Go through the entries below and copy every line that holds the word "Cassette".

> _INPUT_
════════
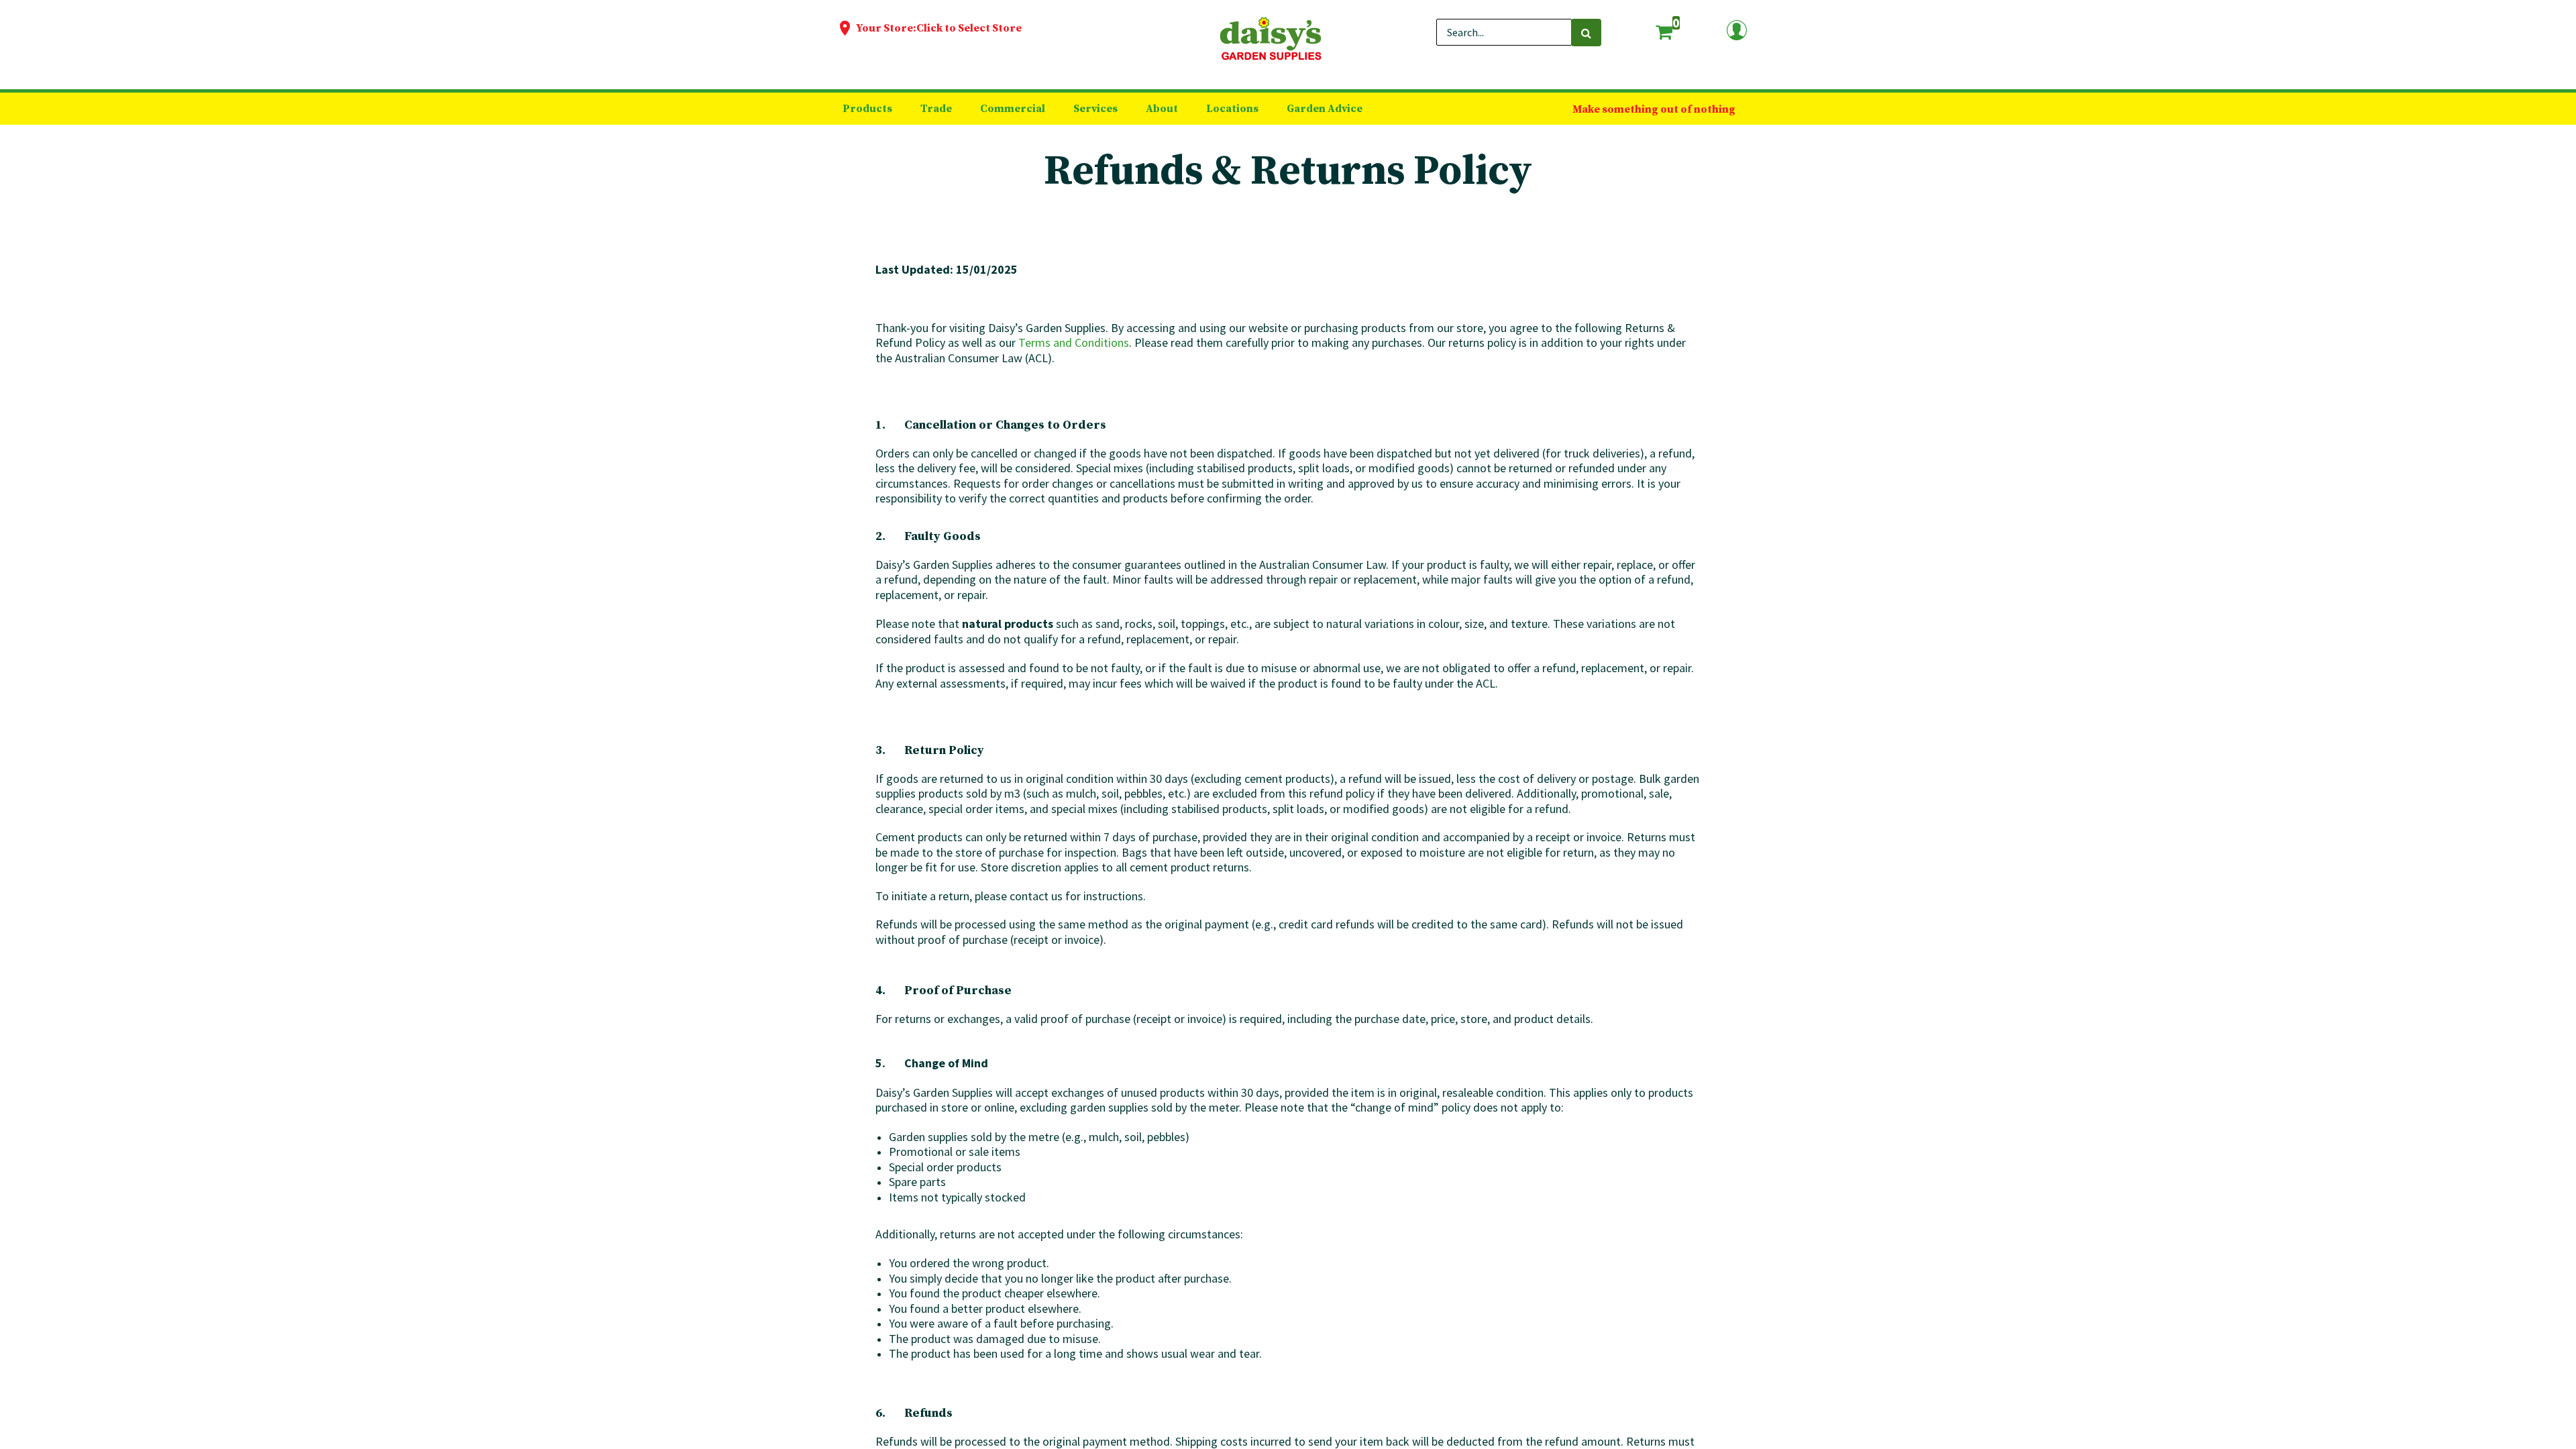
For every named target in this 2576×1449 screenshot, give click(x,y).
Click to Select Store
════════
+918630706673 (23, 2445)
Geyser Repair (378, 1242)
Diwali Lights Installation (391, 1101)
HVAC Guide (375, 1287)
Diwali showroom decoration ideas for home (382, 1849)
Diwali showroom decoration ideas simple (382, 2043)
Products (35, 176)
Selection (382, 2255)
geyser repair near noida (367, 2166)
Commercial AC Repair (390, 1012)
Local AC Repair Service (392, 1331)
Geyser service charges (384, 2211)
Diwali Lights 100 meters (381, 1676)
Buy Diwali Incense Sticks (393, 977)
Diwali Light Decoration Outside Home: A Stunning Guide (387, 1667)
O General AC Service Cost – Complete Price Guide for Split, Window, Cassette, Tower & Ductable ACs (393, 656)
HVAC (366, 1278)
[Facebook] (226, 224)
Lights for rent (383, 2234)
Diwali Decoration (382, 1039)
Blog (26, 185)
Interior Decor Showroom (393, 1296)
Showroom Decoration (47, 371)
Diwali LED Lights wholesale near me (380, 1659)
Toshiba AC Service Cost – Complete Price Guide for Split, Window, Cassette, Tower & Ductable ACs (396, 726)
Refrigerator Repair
════════
> _REPLY TO THE EXERCISE_
O General AC Service Cost – Complete Price Guide for Split, Window, Cassette, Tower & Ductable ACs (393, 656)
Toshiba AC Service Cost – Complete Price Guide for Split, Window, Cassette, Tower & Ductable ACs (396, 726)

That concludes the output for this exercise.